Temos depois os riscos que Portugal ainda enfrenta. Sim, neste momento estamos inebriados com a evolução recente da economia e das finanças públicas. E ainda vamos ficar mais com os resultados do segundo trimestre – o número do crescimento da ordem dos 3% dito pelo Presidente não é impossível. A interrogação para estes três meses, que terminam em Junho, está relacionada com a evolução do emprego – os últimos números do INE para Abril apontam para uma estagnação. De resto, só no segundo semestre perceberemos em que patamar de dinâmica está de facto a economia. Esta falta de certezas na conjuntura, aliada a problemas na banca, que ainda não estão completamente resolvidos – é preciso concluir a venda do Novo Banco e encontrar uma solução para o Montepio -, não permitem colocar de parte um sobressalto financeiro. Portugal ainda está muito frágil, digamos que a sair dos cuidados intensivos. Se um evento negativo nos afectar, Mário Centeno presidente do Eurogrupo terá mais força do que Mário Centeno apenas ministro das Finanças de Portugal?
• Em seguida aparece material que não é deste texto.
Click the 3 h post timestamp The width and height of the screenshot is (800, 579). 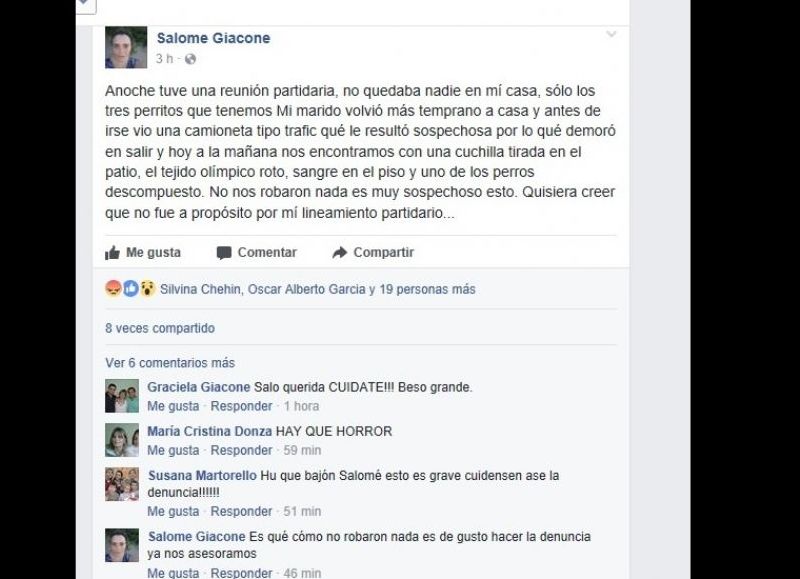[164, 59]
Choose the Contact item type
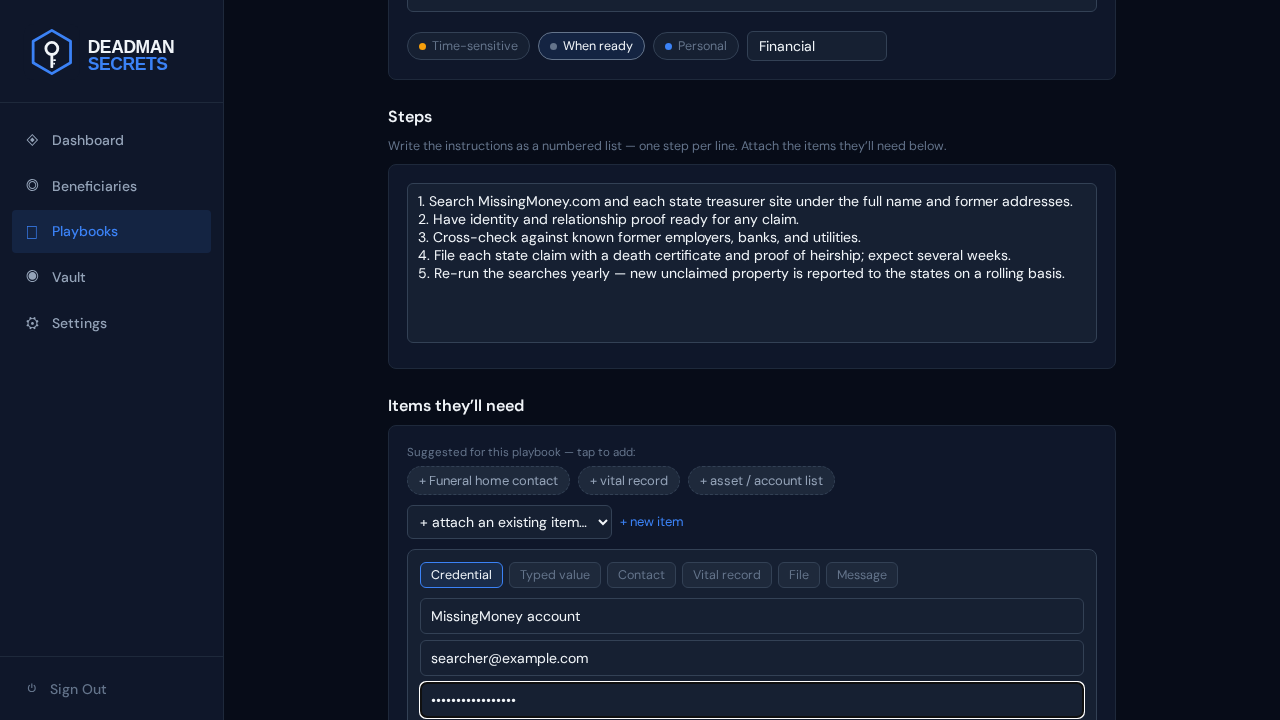1280x720 pixels. (x=641, y=575)
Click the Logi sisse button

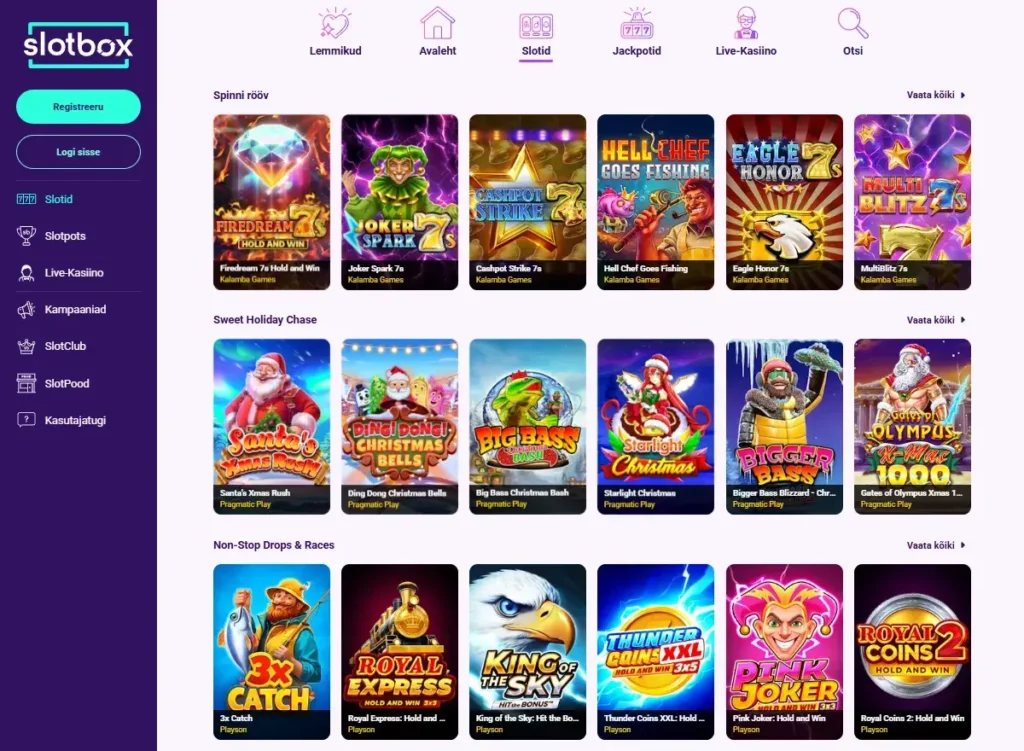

Seja qual for o cenário, se Mário Centeno vier a assumir a presidência do Eurogrupo, com as actuais regras do jogo, terá menos margem para defender os interesses que o PS tem defendido de maior flexibilização orçamental. E deixará o governo socialista mais exposto às criticas do PCP e do Bloco de Esquerda. Quanto ao que à disciplina orçamental diz respeito, quem concorda com ela poderá passar a conhecer um novo Centeno, financeiramente ortodoxo, mais próximo daquele que defendia o contrato único no mercado de trabalho.

A força actual de Centeno é especialmente benéfica para garantir um Orçamento para 2018 sem excessos, ditados pela actual euforia de um crescimento ainda incerto. Terá seguramente mais margem para impor aos seus pares rigor orçamental, usando como argumento os seus sucessos. Até porque a equipa das Finanças sabe que os objectivos de défice se tornam cada vez mais difíceis, mesmo tendo como aliado a economia – com mais emprego há menos despesa de subsídios de desemprego e mais receita de impostos e contribuições. Em contrapartida, terá de ter mais “nervos de aço” para enfrentar as reivindicações dos partidos que apoiam parlamentar o Governo.

Ter um ministro das Finanças com poder é sempre positivo quando se defende rigor financeiro. E, nessa perspectiva, Mário Centeno só pode ter a sua vida mais facilitada. Já quanto à sua presidência do Eurogrupo, pode ser mais um motivo de orgulho para Centeno e Portugal, mas promete mais problemas do que vantagens para o País e para o Governo de António Costa.